I hope I can capture in words this Easter gift I was given today. Actually, the gift has been revealing itself for a few weeks now. But today a shift in perspective, a changing of the angle, as my great friend Mary says, let a precious insight sparkle like the very best light for my spirit.
Appalled by injustice and oppression done in the name of Christ, I have had a lot of trouble embracing the church for a few years now. I have wanted to apologize for, more than celebrate,the church on earth. This has caused the field of my faith to lie fallow, or sometimes downright dying. It has caused me to repeat, ad nauseum, all the things I can't believe about God. Some of the most troubling things are in the creeds and prayers of the church, and I have felt at turns blasphemous and rebellious when faced with dogma I feel was created to keep some in power and others under the thumb. Some in the club and some left begging at the gate. Many mixed metaphors, I know. I know you will understand just what I mean when I say I have wept that crosses -meant as the reminder of the ultimate sacrifice of a creator who would go to the very gates of hell to call "home free" to every creature ever made, those same crosses would be used to strike fear into the hearts of those who found them burning on their lawn. That's the best example I can think of to tell you the trouble in my heart. We won't even go into the Crusades, the Inquisition, the treatment of minorities of every kind, the blind eye to predator priests, using scripture as a battering ram or weapon of exclusion, etc etc etc.

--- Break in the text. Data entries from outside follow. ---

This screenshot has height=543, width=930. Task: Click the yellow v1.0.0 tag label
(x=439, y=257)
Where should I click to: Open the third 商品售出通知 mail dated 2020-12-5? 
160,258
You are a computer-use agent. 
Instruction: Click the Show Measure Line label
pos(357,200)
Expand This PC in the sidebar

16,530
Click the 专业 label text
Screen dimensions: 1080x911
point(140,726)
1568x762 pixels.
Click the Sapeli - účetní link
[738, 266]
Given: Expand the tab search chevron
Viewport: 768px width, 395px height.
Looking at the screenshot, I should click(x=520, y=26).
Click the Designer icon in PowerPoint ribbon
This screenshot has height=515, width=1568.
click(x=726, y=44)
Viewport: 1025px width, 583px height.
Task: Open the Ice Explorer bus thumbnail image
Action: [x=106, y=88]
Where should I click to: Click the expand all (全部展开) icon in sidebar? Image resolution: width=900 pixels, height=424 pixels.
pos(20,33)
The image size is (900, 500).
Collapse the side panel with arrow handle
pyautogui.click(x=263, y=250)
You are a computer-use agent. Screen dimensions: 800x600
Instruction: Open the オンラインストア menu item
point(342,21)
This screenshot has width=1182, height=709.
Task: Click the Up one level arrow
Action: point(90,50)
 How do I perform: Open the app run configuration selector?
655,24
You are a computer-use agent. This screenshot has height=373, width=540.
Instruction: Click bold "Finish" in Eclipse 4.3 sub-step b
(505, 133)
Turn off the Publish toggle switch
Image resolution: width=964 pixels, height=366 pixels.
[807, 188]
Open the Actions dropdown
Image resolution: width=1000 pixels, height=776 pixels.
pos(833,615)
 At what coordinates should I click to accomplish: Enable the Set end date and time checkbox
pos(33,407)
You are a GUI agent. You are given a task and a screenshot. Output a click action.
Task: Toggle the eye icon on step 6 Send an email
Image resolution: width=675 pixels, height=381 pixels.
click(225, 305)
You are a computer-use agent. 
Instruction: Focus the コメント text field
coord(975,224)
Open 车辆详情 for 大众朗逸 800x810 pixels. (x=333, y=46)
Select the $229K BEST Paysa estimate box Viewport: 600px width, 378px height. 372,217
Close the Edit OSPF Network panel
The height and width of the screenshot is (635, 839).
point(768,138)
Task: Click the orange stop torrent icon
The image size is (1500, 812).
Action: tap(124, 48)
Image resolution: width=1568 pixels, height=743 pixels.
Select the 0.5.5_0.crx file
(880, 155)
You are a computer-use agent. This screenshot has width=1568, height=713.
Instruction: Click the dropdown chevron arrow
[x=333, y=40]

A few weeks ago we started going to a nearby church. It could be any church, most likely, but this particular one was chosen for me. Because the Holy Spirit keeps giving words to the minister there, words that feel like living water poured on that fallow field. Little phrases that catch my imagination, the most important part of my brain, to me. Not new information, just little drops of water at just the right time.
Today the crowning moment came for me when the minister was preaching, and talking about the women who fled in fear from the empty tomb. As he talked about them running back the way they had come, fearful and confused, I saw my own self with them. Because I don't get it. I don't get so much of it. And the contradictions have dealt me a blow that I has left me reeling, for a while now.
But as the sermon went on, God had something private to say to me. The gospel reading today was not about the ones who later came and saw Jesus sitting in the tomb. But my mind went there anyway, led by a God who loves me. And instead of the words from the Bible, when Jesus saw me looking into the tomb, he said, just to me, "See, I have already been every place your fear can go. I have been in that place already. And you will not go there alone. No fear is beyond me."
I still have a lot of trouble with aspects of the church. But those are really people problems, not God problems. I have been left this day with a peace, a heart for understanding that God is so much bigger than the tiny parameters the church has given God. I know this is nothing new. But the peace is new for me today. And I am grateful.